= David Forbes (mineralogist) =

Manx mineralogist, metallurgist, and chemist

David Forbes FRS (6 September 1828 – 5 December 1876) was a Manx mineralogist, metallurgist, and chemist.

==Life==
Forbes was born in Douglas, Isle of Man, the brother of Edward Forbes, and received his early education there and at Brentwood in Essex. When he was fourteen he had already acquired a knowledge of chemistry. This subject he studied at the University of Edinburgh, and he was still young when he was appointed superintendent of the mining and metallurgical works at Espedal in Norway. Subsequently, he became a partner in the firm of Evans & Askin, nickel-smelters, of Birmingham, and in that capacity during the years 1857-1860 he visited Chile, Bolivia and Peru. Besides reports for the Iron and Steel Institute, of which, during the last years of his life, he was foreign secretary, he wrote upwards of 50 papers on scientific subjects, among which are the following: The Action of Sulphurets on Metallic Silicates at High Temperatures; The Relations of the Silurian and Metamorphic Rocks of the south of Norway; The Causes producing Foliation in Rocks; The Chemical Composition of the Silurian and Cambrian Limestones; The Geology of Bolivia and Southern Peru and The Mineralogy of Chile.

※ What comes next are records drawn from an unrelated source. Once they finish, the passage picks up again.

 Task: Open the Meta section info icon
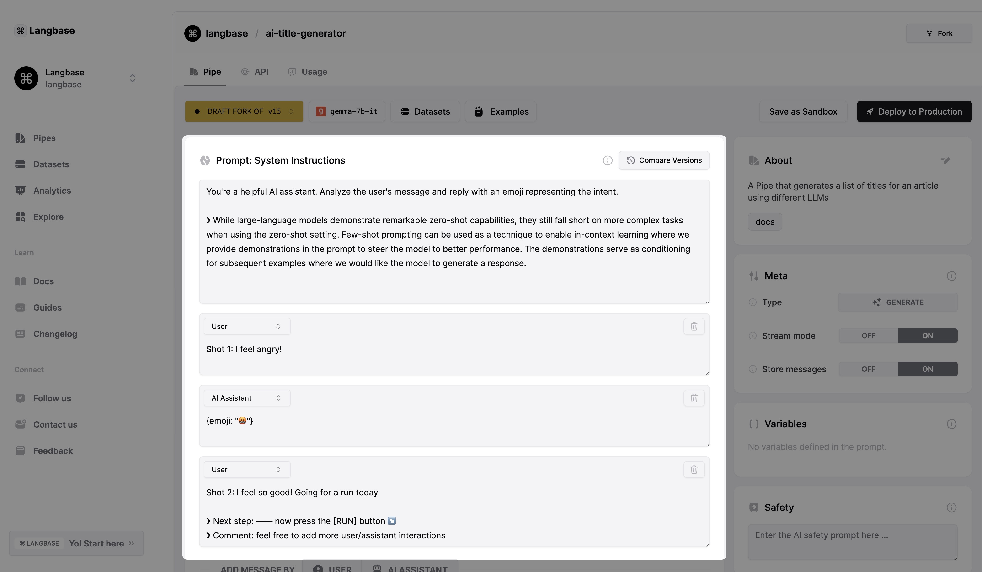(x=951, y=276)
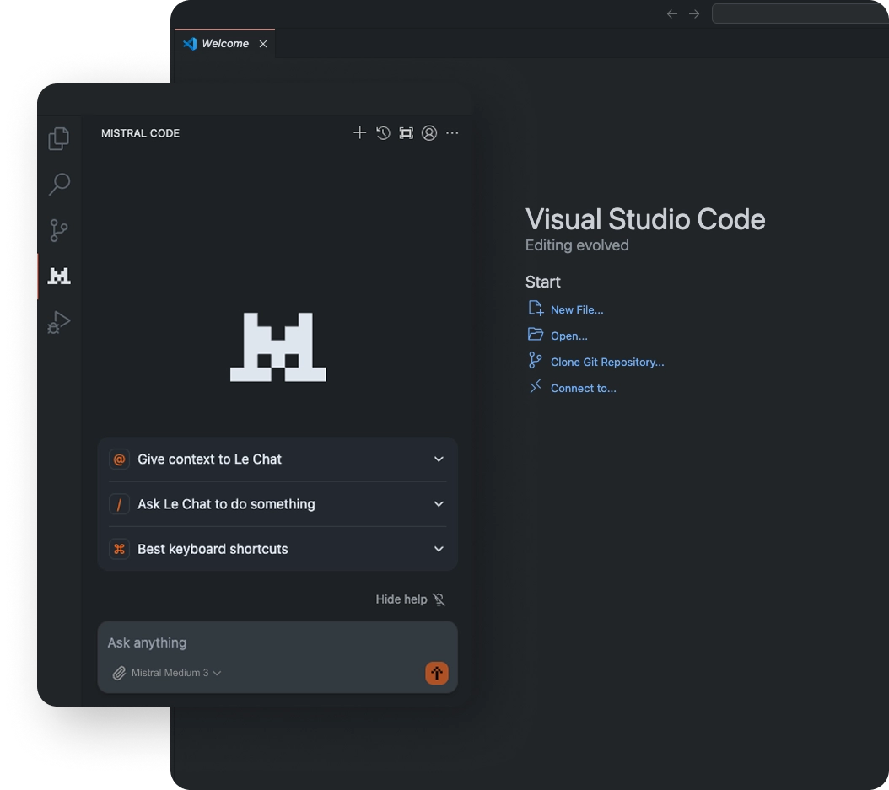This screenshot has height=790, width=889.
Task: Open chat history in the Mistral panel
Action: [383, 132]
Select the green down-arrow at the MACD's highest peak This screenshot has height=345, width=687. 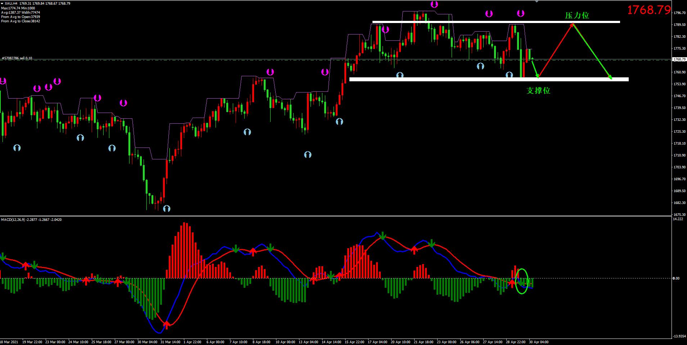tap(382, 236)
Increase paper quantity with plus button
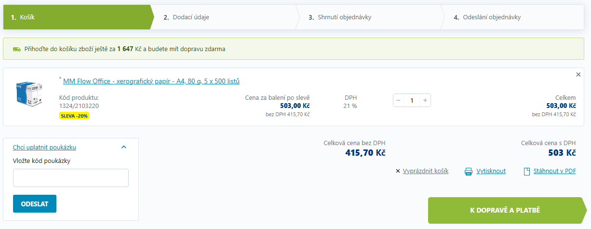The height and width of the screenshot is (229, 591). pos(425,100)
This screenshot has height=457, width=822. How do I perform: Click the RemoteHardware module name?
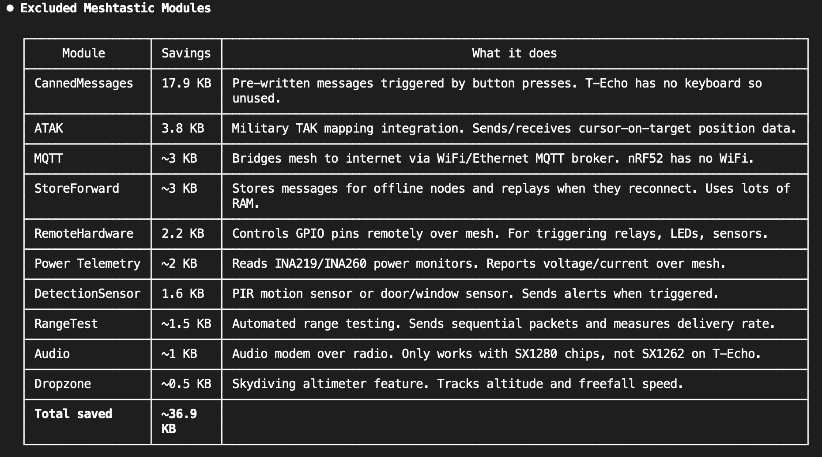tap(83, 234)
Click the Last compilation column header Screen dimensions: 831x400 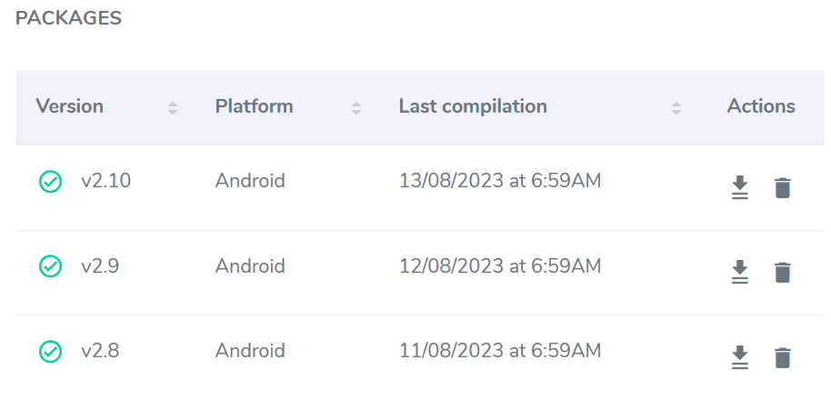(x=473, y=106)
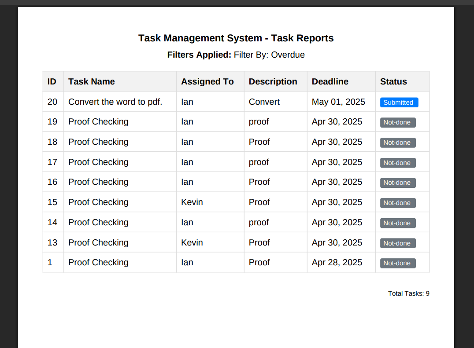Click the Description column header

(x=273, y=81)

His observations on the geology of South America were given in a masterly essay, and these and subsequent researches threw much light on igneous and metamorphic phenomena and on the resulting changes in rock formations. He also contributed important articles on chemical geology to the Chemical News and Geological Magazine (1867 and 1868). In England he was a pioneer in microscopic petrology. He was elected F.R.S. in 1858. He died in London and is buried in Kensal Green Cemetery, London.

His collection of books and mineralogical specimens were bought by Owens College, Manchester: the books have remained in the library (now the John Rylands University Library) and the specimens in the Manchester Museum.